Kedua, pelemahan ekonomi China juga berpotensi menurunkan permintaan minyak mentah karena China merupakan konsumen terbesar minyak mentah global.
Ketiga, ekspektasi pertumbuhan ekonomi global secara keseluruhan pada 2024 diperkirakan tidak sebaik tahun ini.
“Sehingga ini juga akan menjadi sentimen penekan harga minyak mentah ke depan,” ucapnya.
Josua menambahkan, meskipun terdapat beberapa risiko penurunan bagi harga minyak mentah, kewaspadaan terhadap tren kenaikan harga saat ini perlu dipersiapkan.
Namun, dia optimistis kenaikan harga minyak mentah kemungkinan tidak akan memengaruhi inflasi secara langsung, mengingat harga bahan bakar minyak (BBM) jenis Pertalite dan LPG 3 kg yang banyak dikonsumsi masyarakat masih disubsidi oleh pemerintah.
“Dengan demikian, kenaikan harga minyak mentah akan lebih berpengaruh terhadap APBN apabila harga BBM maupun LPG tidak disesuaikan mengikuti kenaikan harga minyak mentah.

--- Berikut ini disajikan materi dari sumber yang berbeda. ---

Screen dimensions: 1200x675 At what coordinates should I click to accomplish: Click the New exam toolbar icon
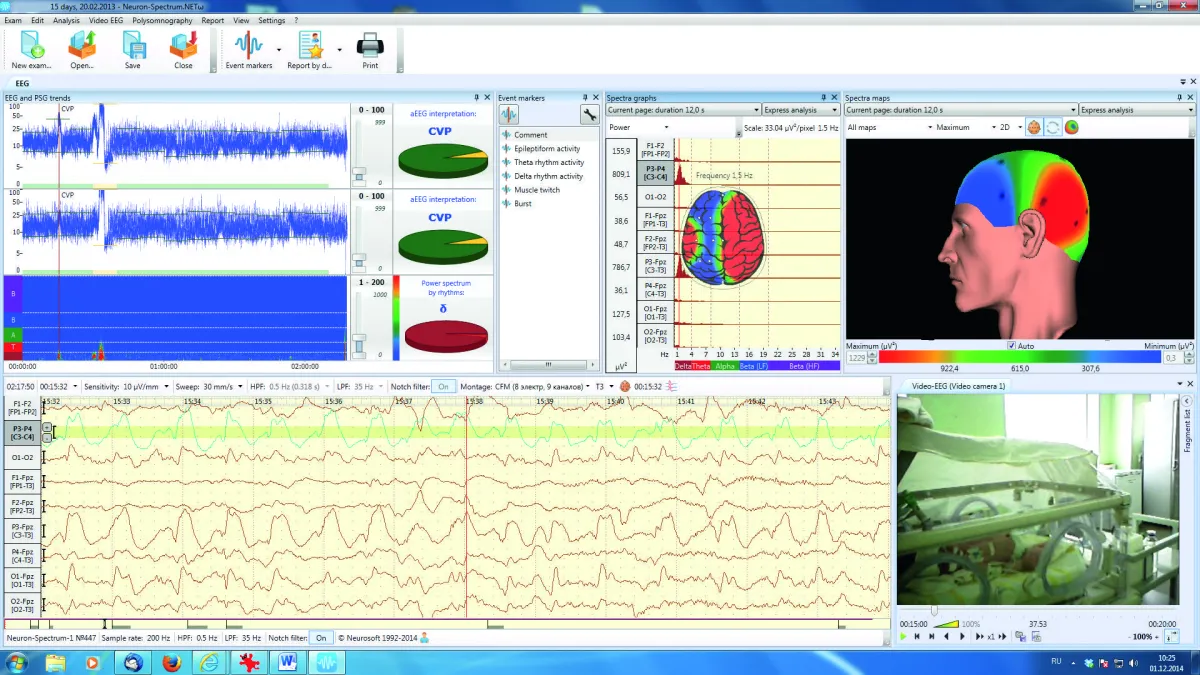pyautogui.click(x=33, y=46)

Menurut Nota RAPBN 2024, kenaikan harga minyak mentah ICP sebesar US$1 per barel akan menaikkan defisit pemerintah sebesar Rp6,5 triliun,” jelasnya.
Harga minyak pada pekan ini memperpanjang penurunannya di tengah kekhawatiran perlambatan pertumbuhan global akan mengikis konsumsi.

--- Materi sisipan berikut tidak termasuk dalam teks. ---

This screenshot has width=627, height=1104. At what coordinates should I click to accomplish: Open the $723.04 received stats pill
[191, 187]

Setelah reli yang kuat padai kuartal III-2023, harga minyak mentah telah turun tajam sebagai imbas dari kekhawatiran tentang dampak kenaikan suku bunga terhadap ekonomi global, yang juga telah mengguncang pasar saham dan obligasi dalam beberapa pekan terakhir.
Penurunan harga minyak mengikuti penurunan harga futures bensin setelah data menunjukkan stok meningkat di AS dan tanda-tanda permintaan turun.
West Texas Intermediate (WTI) ditutup di dekat US$82 per barel pada Jumat (6/10/2023), menembus di bawah rata-rata pergerakan 50 hari untuk pertama kalinya sejak Juli. Volatilitas juga melonjak selama aksi jual, mengguncang pasar opsi.
Adapun, Brent untuk penyelesaian Desember juga turun US$1,74 menjadi menetap di US$84,07 per barel.